Posted on 11/16/2006 1:26:06 PM PST by FLOutdoorsman

Think carbon nanotubes are new-fangled? Think again. The Crusaders felt the might of the tube when they fought against the Muslims and their distinctive, patterned Damascus blades.

Sabres from Damascus, now in Syria, date back as far as 900 AD. Strong and sharp, they are made from a type of steel called wootz.

Their blades bear a banded pattern thought to have been created as the sword was annealed and forged. But the secret of the swords' manufacture was lost in the eighteenth century.

Materials researcher Peter Paufler and his colleagues at Dresden University, Germany, have taken electron-microscope pictures of the swords and found that wootz has a microstructure of nano-metre-sized tubes, just like carbon nanotubes used in modern technologies for their lightweight strength.
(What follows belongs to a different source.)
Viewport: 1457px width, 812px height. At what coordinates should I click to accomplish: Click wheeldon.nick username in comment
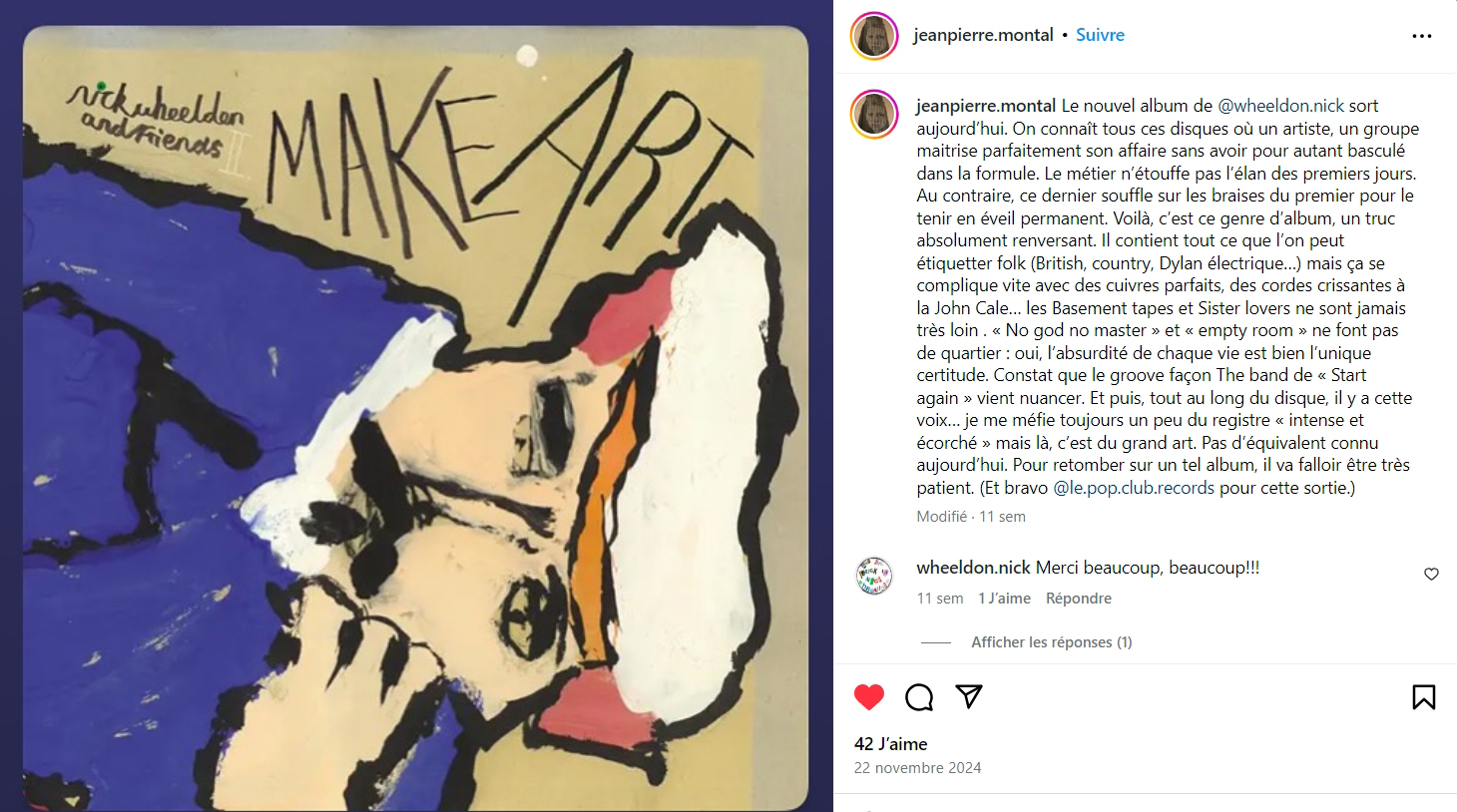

The tubes were only revealed after a piece of sword was dissolved in hydrochloric acid to remove another microstructure in the swords: nanowires of the mineral cementite.
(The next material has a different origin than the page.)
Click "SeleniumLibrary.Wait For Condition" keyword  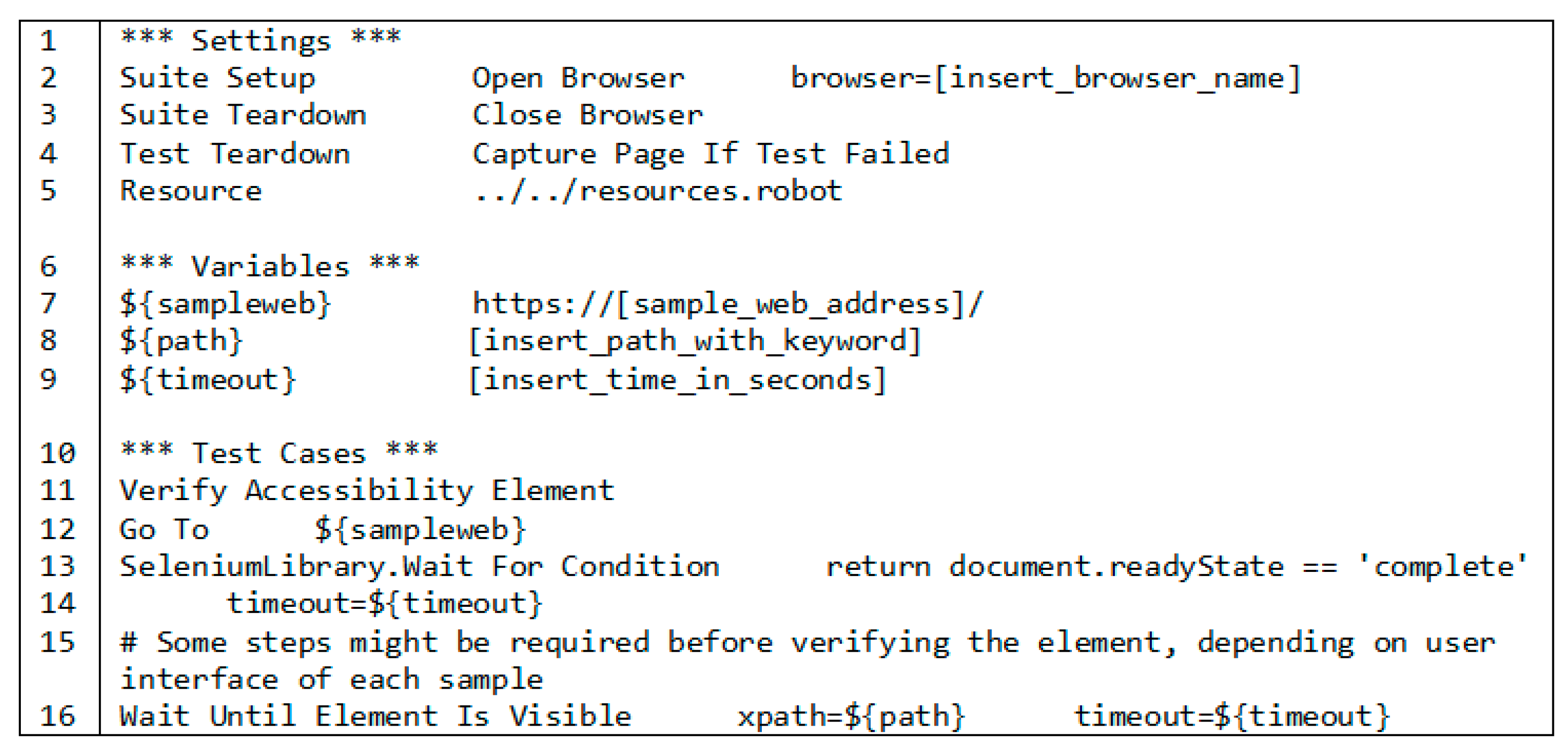(x=419, y=567)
Wootz's ingredients include iron ores from India that contain transition-metal impurities. It was thought that these impurities helped cementite wires to form, but it wasn't clear how. Paufler thinks carbon nanotubes could be the missing piece of the puzzle.

At high temperatures, the impurities in the Indian ores could have catalysed the growth of nanotubes from carbon in the burning wood and leaves used to make the wootz, Paufler suggests. These tubes could then have filled with cementite to produce the wires in the patterned blades, he says.
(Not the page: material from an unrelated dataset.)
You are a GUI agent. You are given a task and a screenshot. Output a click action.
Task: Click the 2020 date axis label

But his suggestion isn't necessarily rock solid. Steel expert John Verhoeven, of Iowa State University in Ames, suggests Paufler is seeing something else. Cementite can itself exist as rods, he notes, so there might not be any carbon nanotubes in the rod-like structure.

Another potential problem is that TEM equipment sometimes contains nanotubes, says physicist Alex Zettl of the University of California, Berkeley. Paufler admits it is difficult to exclude the problem but says that, having studied the swords with a range of different equipment, he is convinced that the tubes he sees are from the swords.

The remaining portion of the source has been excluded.